Mushroom Soup For The Pixelated Soul
It’s Christmas Eve, a time of family gatherings and barbeque pork (for us Floridians). As for the rest of you, as soon as you’re done arguing with your relatives over the lack of cheese pizza, I have an activity for you: Play a winter-themed level from your favorite game.
Most of you will probably be busting out this highly lauded Metroid Prime level:
Or maybe you’ll try something more current, like Gears of War 2’s frozen recreation of the River map. Trust me on this, though, don’t suffer through the incredibly broken matchmaking system, especially during a peak time like today. Think older, like SNES era.
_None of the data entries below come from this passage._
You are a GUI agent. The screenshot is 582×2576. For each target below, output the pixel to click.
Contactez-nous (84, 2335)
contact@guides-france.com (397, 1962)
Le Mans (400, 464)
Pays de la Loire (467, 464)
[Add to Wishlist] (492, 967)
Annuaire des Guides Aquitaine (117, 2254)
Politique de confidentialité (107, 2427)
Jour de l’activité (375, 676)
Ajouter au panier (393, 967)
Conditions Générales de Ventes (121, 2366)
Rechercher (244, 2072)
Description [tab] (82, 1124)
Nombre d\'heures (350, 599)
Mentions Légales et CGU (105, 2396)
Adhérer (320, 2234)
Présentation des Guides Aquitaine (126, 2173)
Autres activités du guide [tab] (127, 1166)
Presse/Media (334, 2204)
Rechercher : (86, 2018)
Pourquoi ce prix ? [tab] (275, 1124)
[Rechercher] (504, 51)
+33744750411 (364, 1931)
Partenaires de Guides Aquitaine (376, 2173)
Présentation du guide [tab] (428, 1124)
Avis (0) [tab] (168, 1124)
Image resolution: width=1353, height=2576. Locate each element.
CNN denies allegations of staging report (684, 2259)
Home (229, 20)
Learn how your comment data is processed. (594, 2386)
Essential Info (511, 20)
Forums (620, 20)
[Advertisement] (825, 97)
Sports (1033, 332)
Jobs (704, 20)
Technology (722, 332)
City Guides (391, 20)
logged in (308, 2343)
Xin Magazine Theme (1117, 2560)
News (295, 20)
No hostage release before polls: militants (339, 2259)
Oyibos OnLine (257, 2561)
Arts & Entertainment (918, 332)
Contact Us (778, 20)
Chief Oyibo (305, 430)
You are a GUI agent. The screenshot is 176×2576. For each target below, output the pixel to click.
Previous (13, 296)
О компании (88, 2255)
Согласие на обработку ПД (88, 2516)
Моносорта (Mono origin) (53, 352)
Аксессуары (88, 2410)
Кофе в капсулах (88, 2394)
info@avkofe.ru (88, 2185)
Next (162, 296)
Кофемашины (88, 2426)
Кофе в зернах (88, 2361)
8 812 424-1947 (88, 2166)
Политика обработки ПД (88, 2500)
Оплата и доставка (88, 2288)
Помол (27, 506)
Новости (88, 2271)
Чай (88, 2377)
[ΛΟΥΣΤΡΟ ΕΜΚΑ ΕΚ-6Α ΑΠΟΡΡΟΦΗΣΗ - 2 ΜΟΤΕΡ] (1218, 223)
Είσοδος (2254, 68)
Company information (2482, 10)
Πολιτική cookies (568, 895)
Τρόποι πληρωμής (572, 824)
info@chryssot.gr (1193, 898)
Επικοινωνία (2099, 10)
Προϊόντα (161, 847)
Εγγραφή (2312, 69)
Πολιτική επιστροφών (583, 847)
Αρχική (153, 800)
Today, while traveling with my sister for some last minute mall shopping, I came across an FYE store that was having a closeout sale, in which every single item was selling for 50% off. Yes, every single item. Naturally, all the premiere stuff (PS3, Xbox 360, Ipods) sold out quickly, and most of the Blu Ray titles were generic fodder, and not to mention the fact that FYE’s prices have always been absurdly high compared to Best Buy and other stores (I’m honestly surprised they lasted this long), but there were some deals to be had here.
What did I walk away with?
Gurren Lagann Set 01 for $20, containing two volumes at nine episodes total, English and Japanese.
You’ve most likely heard the insane amount of hype and praise this series has gotten, or you’ve experienced it yourself. I for one can’t go a single visit to the internet without people proclaiming this as the greatest anime ever made, a triumph of the human spirit and all that. I’ve always had my doubts about it, since I wasn’t a fan of FLCL, and this sounded like the same kind of self-parodying series that wanted to be wacky and over the top for the sake of being wacky and over the top.
And speaking of tops, I also wondered if I could get through the series without being horribly distracted by the mega popular Yoko, who probably has some sort of world record for quickest rise to popularity among otakus, no doubt in part to her flame bikini top and massive bouncing breasts (and the fact that she’s underage, which should be disturbing for some but a major turn-on for most).
But despite my misgivings, I’ll probably get suckered into it as well, because I do love big budget robot fighting anime shows. So “row row, fight da powa” and all that noise.
Justice Leage, Season 1 on Blu Ray, $30.
As I’ve said before, FYE loves to seriously price gauge its titles, especially anime (box set collections usually retail for $90), so I can only hope that I paid below the regular price that this season 1 set goes for in stores like Best Buy, because only paying exactly what it’s worth hardly qualifies as a “deal”.
I also debated for a long while to pass this season over and wait for the far, far better Justice League Season 2 set, or the Justice League Unlimited Season 1 set to follow it (which, in my opinion, is probably the finest thing to come out of the entire DC Animated Universe, not including Batman Beyond: Return of the Joker). Regardless, this collection will not disappoint, even if does suffer from a few minor issues such as a wrinkled (and mostly weak) Superman and the fact that none of the masked heroes ever take their masks off….even when they’re being treated for injuries.
Death Note 2009 Calendar, $7.
I’ve had a Naruto calendar, two Full Metal Alchemists, and a Bleach so far, and I really wanted to have a Death Note one this year, but began to lose hope when I couldn’t find any in the local calendar kiosk. Imagine my joy in finding this in FYE’s closing sale. I wouldn’t say it was “Just as Planned”, but I feel quite accomplished to represent next year with the best anime series I’ve ever been enthralled with since Evangelion.
So, Merry Holidays and whatnot. I asked for either Prince of Persia (the new one) or Socom: Confrontation (mostly for the bluetooth headset), so I’ll find out tomorrow which, if either, I’ll be getting.
Now if you’ll excuse me, I’ll be hitting the slopes.